◆ TASK ITEM: Reproduce exactly, with no other output, every line of the data below from the line containing "Viewport: 751px width, 482px height." to the end, inclusive.

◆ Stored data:
-*-*-

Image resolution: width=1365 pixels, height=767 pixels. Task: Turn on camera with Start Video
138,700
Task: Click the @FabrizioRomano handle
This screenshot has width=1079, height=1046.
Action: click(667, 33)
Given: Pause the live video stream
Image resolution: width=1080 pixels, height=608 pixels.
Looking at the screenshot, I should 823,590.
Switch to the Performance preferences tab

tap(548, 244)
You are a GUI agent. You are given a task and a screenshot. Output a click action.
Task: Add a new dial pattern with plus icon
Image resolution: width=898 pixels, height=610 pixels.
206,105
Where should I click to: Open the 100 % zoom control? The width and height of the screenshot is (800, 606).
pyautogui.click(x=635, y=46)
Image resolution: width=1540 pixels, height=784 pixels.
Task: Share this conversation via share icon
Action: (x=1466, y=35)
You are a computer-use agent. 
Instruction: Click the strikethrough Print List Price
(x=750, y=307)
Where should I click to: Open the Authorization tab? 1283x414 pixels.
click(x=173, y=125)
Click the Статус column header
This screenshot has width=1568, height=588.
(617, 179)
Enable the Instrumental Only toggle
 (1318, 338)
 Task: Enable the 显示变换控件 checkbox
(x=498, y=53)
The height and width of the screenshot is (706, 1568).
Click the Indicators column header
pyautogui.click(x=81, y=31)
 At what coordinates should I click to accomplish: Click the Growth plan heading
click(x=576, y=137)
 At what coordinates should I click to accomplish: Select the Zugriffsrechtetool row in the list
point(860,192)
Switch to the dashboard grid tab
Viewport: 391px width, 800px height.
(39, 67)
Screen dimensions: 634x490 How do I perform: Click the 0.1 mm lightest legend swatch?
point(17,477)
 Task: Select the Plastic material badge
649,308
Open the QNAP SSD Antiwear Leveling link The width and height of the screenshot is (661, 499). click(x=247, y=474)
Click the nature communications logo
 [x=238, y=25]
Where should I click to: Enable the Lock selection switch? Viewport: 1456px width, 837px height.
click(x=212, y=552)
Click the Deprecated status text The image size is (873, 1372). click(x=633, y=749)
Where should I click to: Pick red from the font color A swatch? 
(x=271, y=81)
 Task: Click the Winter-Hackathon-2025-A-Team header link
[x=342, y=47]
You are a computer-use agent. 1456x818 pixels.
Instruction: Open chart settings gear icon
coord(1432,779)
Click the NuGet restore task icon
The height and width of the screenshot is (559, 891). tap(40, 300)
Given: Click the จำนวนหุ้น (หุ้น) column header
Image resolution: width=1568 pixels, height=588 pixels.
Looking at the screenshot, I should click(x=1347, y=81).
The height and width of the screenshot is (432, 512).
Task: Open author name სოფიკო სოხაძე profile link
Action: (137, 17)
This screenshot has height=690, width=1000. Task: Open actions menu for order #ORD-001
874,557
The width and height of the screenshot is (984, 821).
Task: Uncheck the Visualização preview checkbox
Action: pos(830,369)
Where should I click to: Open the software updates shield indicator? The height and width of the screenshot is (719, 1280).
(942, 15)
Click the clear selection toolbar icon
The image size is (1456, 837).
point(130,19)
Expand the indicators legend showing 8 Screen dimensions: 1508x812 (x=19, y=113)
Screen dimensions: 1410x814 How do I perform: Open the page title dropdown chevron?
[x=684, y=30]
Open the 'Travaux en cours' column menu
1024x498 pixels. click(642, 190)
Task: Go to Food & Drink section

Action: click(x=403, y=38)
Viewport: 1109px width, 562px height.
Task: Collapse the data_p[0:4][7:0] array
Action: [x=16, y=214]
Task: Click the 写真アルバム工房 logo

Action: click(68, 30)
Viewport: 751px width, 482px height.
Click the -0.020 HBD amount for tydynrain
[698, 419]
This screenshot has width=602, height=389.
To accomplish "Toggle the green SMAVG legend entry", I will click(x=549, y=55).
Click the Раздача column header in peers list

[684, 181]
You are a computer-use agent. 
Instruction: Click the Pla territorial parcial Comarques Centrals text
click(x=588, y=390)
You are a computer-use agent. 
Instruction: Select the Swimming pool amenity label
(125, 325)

-*-*-

◆ SOLUTION BELOW:
Viewport: 751px width, 482px height.
Click the -0.020 HBD amount for tydynrain
[698, 419]
This screenshot has width=602, height=389.
To accomplish "Toggle the green SMAVG legend entry", I will click(x=549, y=55).
Click the Раздача column header in peers list

[684, 181]
You are a computer-use agent. 
Instruction: Click the Pla territorial parcial Comarques Centrals text
click(x=588, y=390)
You are a computer-use agent. 
Instruction: Select the Swimming pool amenity label
(125, 325)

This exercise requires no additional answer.